Wednesday, February 17, 2010

Success, failure, and rock bottom (in the words of JK Rowling)

I saw this on a mental_floss article and I really liked it. Whether or not you agree with what J.K. Rowling did to support herself while writing Harry Potter (she lived on welfare in order to focus on her writing), this is a pretty great quote about success and failure. A lot of people forget these things, or never really stop to think about them. Maybe that's why so many of us are unhappy? Anyway, I like this :)

Ultimately, we all have to decide for ourselves what constitutes failure, but the world is quite eager to give you a set of criteria if you let it. So I think it fair to say that by any conventional measure, a mere seven years after my graduation day, I had failed on an epic scale. An exceptionally short-lived marriage had imploded, and I was jobless, a lone parent, and as poor as it is possible to be in modern Britain, without being homeless. The fears that my parents had had for me, and that I had had for myself, had both come to pass, and by every usual standard, I was the biggest failure I knew.
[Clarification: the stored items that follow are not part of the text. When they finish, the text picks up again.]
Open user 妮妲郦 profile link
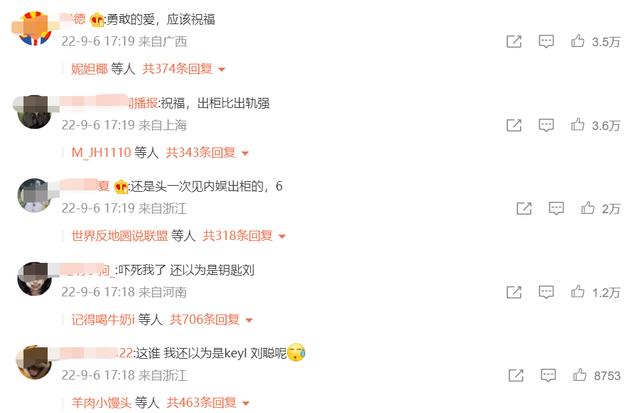This screenshot has height=413, width=640. pos(89,69)
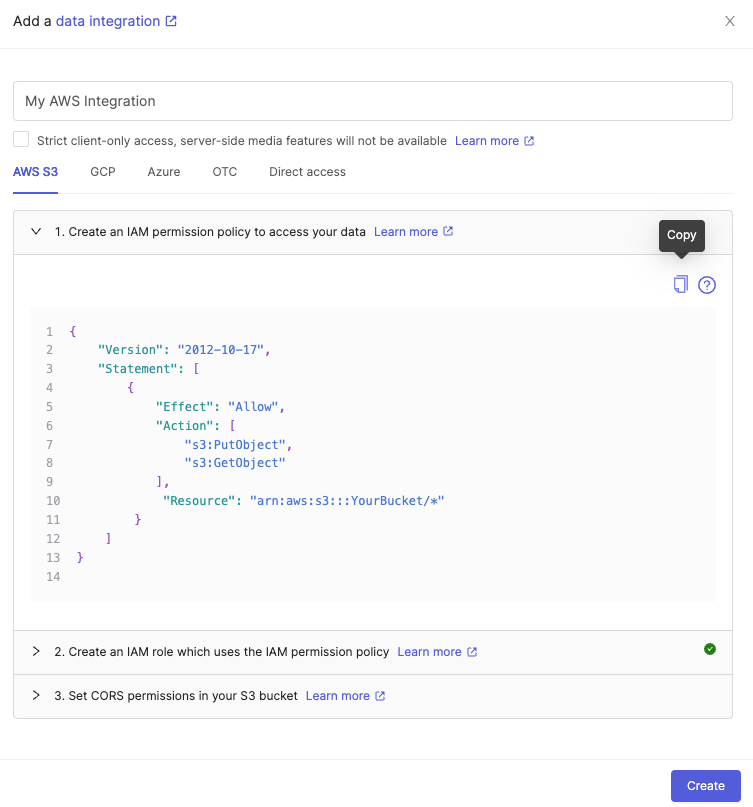Close the Add data integration dialog
Viewport: 753px width, 807px height.
(x=729, y=21)
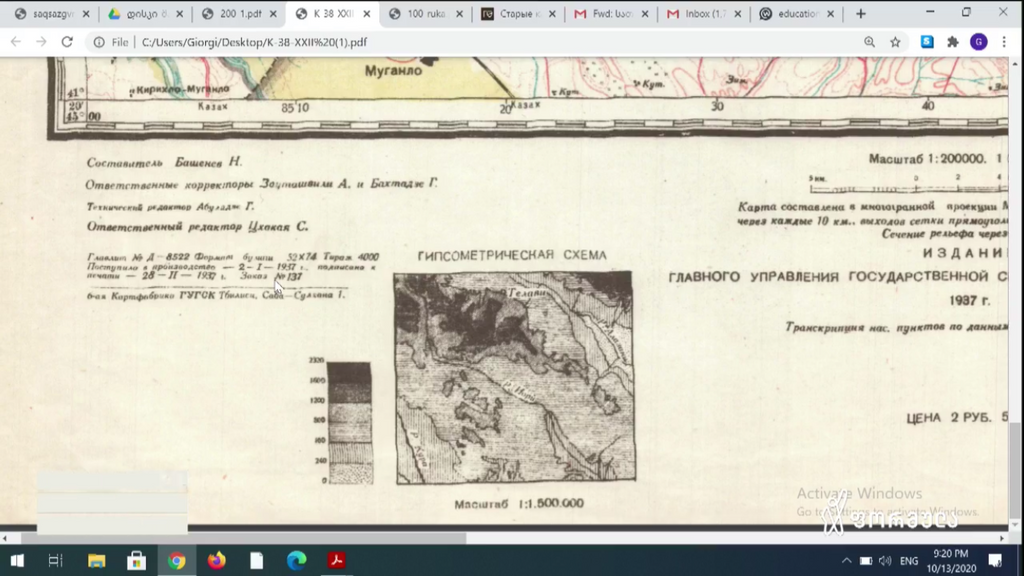Open the Extensions puzzle icon
This screenshot has height=576, width=1024.
[x=953, y=42]
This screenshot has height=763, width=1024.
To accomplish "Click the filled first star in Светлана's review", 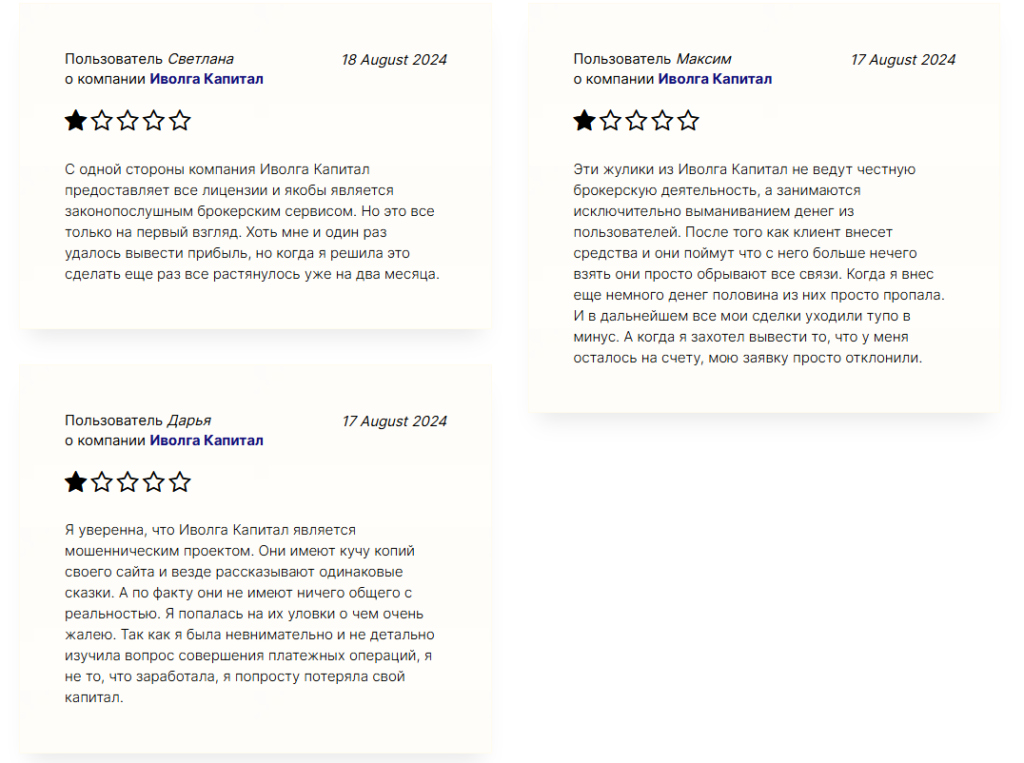I will (76, 122).
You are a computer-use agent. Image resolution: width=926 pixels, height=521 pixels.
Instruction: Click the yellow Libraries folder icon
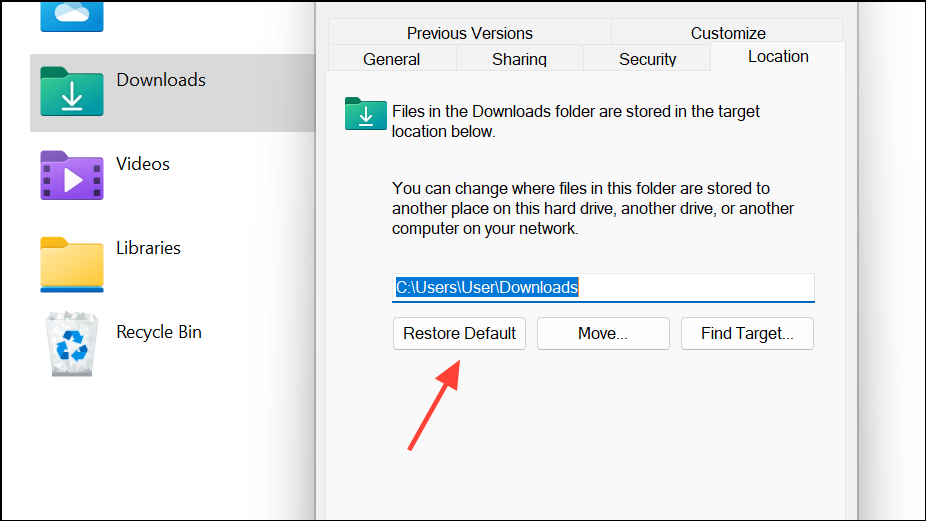[x=71, y=264]
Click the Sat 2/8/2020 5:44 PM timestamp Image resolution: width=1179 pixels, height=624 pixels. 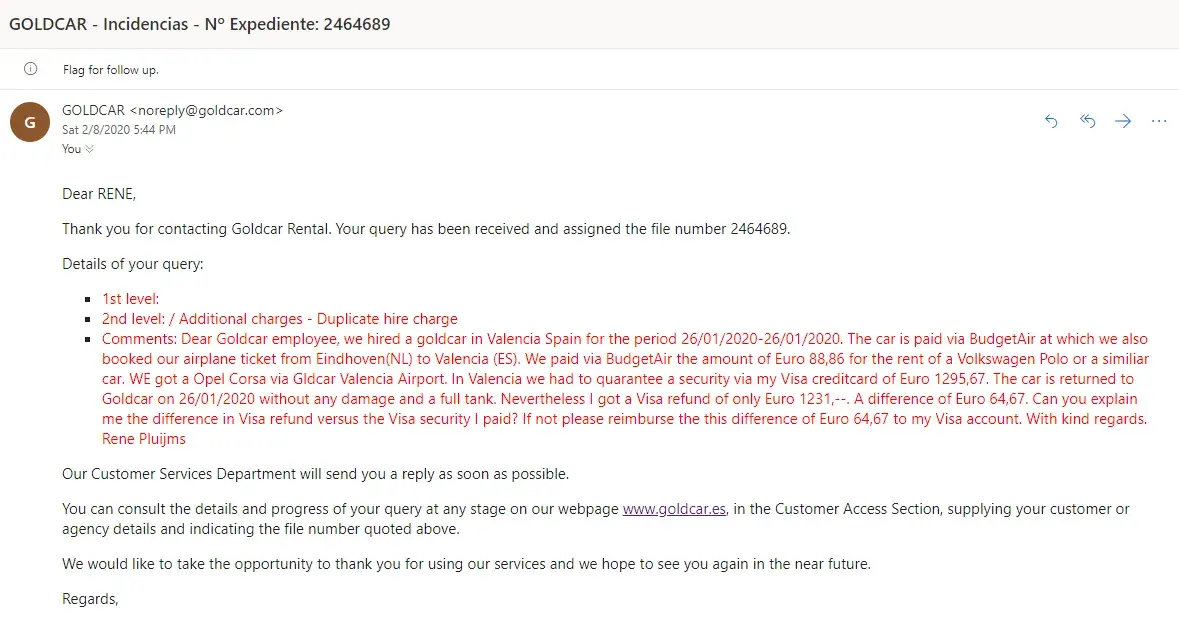pyautogui.click(x=118, y=130)

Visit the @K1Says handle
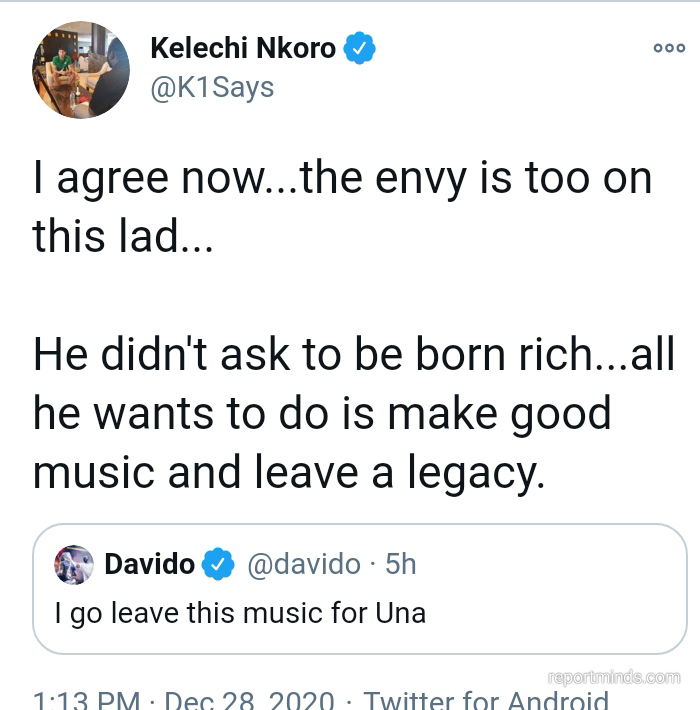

… So why do I talk about the benefits of failure? Simply because failure meant a stripping away of the inessential. I stopped pretending to myself that I was anything other than what I was, and began to direct all my energy into finishing the only work that mattered to me. Had I really succeeded at anything else, I might never have found the determination to succeed in the one arena I believed I truly belonged. I was set free, because my greatest fear had been realised, and I was still alive, and I still had a daughter whom I adored, and I had an old typewriter and a big idea. And so rock bottom became the solid foundation on which I rebuilt my life.